Queer 2015 abre com "Praia do Futuro" de Karim Aïnouz

De 18 a 26 de Setembro, o Cinema São Jorge, em Lisboa, será palco de mais um edição do Queer, um festival onde, para além do cinema, há música e workshops convidam a um encontro alargado

A 19.ª edição do Queer Lisboa está a chegar ao Cinema São Jorge.
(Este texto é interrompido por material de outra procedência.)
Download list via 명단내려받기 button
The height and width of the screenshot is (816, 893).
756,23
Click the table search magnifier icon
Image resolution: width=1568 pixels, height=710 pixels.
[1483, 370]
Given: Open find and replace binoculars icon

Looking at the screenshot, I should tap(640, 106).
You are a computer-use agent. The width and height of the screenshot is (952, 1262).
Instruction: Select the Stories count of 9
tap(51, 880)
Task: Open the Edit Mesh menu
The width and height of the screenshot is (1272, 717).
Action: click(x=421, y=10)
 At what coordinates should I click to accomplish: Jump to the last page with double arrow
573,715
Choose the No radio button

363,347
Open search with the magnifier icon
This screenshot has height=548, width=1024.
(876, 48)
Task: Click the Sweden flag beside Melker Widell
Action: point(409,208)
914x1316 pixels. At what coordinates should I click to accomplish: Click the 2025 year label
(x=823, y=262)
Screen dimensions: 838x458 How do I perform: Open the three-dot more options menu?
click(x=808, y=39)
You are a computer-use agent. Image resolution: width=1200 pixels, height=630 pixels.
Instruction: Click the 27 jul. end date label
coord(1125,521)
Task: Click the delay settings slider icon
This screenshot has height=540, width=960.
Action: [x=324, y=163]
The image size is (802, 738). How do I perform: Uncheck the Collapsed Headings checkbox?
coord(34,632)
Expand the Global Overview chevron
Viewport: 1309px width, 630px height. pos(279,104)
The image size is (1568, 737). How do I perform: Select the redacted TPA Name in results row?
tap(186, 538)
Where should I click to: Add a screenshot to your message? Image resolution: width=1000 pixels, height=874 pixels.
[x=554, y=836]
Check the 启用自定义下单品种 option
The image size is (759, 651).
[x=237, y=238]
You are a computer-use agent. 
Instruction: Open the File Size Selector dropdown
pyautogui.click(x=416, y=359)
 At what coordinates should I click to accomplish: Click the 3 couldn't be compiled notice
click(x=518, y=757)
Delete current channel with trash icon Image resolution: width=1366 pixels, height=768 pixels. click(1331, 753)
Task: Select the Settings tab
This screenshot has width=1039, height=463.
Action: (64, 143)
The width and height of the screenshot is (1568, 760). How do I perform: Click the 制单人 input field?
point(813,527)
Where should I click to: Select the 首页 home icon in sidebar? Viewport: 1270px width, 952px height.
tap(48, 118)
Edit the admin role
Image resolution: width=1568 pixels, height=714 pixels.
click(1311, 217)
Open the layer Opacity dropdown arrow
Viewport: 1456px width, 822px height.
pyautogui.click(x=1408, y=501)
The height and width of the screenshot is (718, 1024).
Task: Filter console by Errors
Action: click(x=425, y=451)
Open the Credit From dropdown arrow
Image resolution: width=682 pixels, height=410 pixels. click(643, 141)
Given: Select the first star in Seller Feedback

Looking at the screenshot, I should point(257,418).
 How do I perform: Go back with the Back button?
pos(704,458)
O programa foi apresentado ontem, afirmando-se cada vez mais exigente, ou não fosse este o festival de cinema mais antigo da capital.


Os intentos de maior abrangência temática são claros, e fruto de uma evolução: "O cinema queer tem progredido no sentido de um olhar para fora da sua "caixa", ou seja, depois de, na década de 90, ter passado por um período de afirmação enquanto género, e de ter exposto as diferentes realidades queer individuais e comunitárias por todo o mundo, tem vindo a olhar ao redor destas realidades, procurando intervir nos desafios do mundo contemporâneo", diz João Ferreira, director do festival, ao Diário de Notícias.


Como é habitual, o Brasil marca uma presença significativa no certame, protagonizando mesmo a sessão abertura, através do filme "Praia do Futuro", de Karim Aïnouz, com o actor Wagner Moura.

Também nos wokshops e na secção Queer Art, que passa a competitiva, a voz dominante é a de um brasileiro, Gustavo Vinagre, respectivamente, com o workshop "Ver ou não ver, eis a questão", e o filme "Nova Dubai", que reflecte o sexo como arma política na luta contra a especulação imobiliária.